Thanks to Health Affairs blog for bringing this three-part insight into implementing new health reform guidelines at your business.
Beginning on January 1, 2014, the ACA will revolutionize the way in which health insurance is sold to individuals and small groups in the United States. Insurers in the individual and small group markets will be required to sell insurance coverage to any applicant or enrollee and not be allowed to exclude coverage of preexisting conditions or discriminate on the basis of health status, gender, or occupation in setting premiums. Premiums in non-grandfathered plans will only be allowed to vary based on age (with a maximum 3 to 1 ratio), tobacco use (with a 1.5 to 1 maximum ratio), geographic location, and household composition and size. The proposed regulations implement these provisions as required by the terms of the ACA, although the introduction suggests disconcertingly that HHS may be open to “a phase in or transition period for certain policies” to avoid disruption.
There are few surprises in this proposed rule for those who have been following guidance issued to date on the issues it addresses. In general it reduces to rule form the literal requirements of the ACA. But it does give insurers additional flexibility on some issues, such as the coverage of habilitative services or setting deductibles for low actuarial value small-group plans. In other areas, the proposed rule gives consumers additional protections, such as access to a wider variety of prescription drugs.
The proposed rule frees states from the obligation to pay for state-mandated services not included in the essential health benefits by including all services mandated by a state on or before December 31, 2011 in the EHB (and listing them in an appendix). Finally, it leaves some issues, such as how HHS will identify plans that discriminate illegally or lack balance in their benefit coverage, maddeningly unclear.
The Departments published final HIPAA wellness program rules in 2006. These in turn formed the basis for a wellness program exception to the ACA prohibition on health status discrimination for group health plans, which will, effective January 1, 2014, allow rewards or surcharges of up to 30 percent of the total cost of plan coverage (or 50 percent with approval of the HHS Secretary) for approved wellness programs. The proposed rules implement this provision.

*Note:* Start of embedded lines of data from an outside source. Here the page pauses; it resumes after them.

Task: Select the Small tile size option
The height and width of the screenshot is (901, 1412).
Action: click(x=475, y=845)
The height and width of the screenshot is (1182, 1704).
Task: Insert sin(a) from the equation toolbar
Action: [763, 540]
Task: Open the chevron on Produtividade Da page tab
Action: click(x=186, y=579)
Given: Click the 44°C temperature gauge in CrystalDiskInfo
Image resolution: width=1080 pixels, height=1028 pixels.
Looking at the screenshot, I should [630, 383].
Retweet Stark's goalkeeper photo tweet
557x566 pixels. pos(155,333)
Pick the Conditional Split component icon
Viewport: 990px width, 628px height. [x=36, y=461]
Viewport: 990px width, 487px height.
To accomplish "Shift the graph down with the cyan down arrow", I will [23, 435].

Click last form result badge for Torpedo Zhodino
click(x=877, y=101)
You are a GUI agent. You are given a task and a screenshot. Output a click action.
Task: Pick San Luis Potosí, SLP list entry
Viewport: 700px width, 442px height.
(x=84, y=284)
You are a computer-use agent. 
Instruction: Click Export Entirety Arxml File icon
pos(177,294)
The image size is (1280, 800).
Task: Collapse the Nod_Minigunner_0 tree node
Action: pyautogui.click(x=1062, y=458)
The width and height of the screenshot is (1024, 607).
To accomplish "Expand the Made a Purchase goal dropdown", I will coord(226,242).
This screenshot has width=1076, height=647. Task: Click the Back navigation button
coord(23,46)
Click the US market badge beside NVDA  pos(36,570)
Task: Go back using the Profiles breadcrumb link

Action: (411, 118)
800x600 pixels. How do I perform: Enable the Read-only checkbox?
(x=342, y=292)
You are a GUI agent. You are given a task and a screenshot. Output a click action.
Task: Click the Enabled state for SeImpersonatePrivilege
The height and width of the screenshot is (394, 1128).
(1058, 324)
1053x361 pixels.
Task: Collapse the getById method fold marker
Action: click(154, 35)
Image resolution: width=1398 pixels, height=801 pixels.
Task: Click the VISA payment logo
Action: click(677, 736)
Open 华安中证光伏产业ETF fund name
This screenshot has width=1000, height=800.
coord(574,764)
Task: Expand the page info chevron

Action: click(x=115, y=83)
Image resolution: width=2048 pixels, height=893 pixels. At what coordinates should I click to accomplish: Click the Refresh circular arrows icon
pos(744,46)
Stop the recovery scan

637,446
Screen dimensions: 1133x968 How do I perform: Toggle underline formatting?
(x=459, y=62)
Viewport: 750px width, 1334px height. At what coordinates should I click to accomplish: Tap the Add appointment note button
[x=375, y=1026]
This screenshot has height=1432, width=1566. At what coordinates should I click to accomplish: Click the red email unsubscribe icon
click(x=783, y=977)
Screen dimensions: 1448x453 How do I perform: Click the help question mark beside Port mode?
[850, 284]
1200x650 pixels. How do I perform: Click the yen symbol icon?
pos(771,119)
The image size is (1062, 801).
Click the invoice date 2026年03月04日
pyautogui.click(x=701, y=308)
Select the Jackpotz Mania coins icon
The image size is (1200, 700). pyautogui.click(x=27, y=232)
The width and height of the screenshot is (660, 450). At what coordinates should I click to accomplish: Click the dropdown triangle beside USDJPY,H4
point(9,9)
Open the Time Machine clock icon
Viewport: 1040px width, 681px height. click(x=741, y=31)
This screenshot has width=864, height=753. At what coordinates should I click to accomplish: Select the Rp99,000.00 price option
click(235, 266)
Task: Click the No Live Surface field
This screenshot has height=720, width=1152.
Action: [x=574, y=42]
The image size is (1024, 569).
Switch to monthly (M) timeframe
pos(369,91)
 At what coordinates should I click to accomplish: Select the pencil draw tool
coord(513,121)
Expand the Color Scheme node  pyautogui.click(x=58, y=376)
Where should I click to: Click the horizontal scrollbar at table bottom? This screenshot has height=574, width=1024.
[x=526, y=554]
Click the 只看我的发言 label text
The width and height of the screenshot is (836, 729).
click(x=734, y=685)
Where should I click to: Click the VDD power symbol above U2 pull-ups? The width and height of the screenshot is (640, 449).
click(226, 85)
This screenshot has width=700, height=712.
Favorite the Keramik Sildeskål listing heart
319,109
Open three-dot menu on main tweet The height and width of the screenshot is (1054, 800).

The ACA does not allow wellness programs in the individual market, but it does authorize a 10-state demonstration project for wellness programs in the individual market beginning no later than July of 2014. The proposed rule does not address this program. The ACA amendment does not apply to grandfathered plans, but since it merely extends the HIPAA program, the proposed rule will apply to ACA grandfathered plans as well, since they are subject to HIPAA.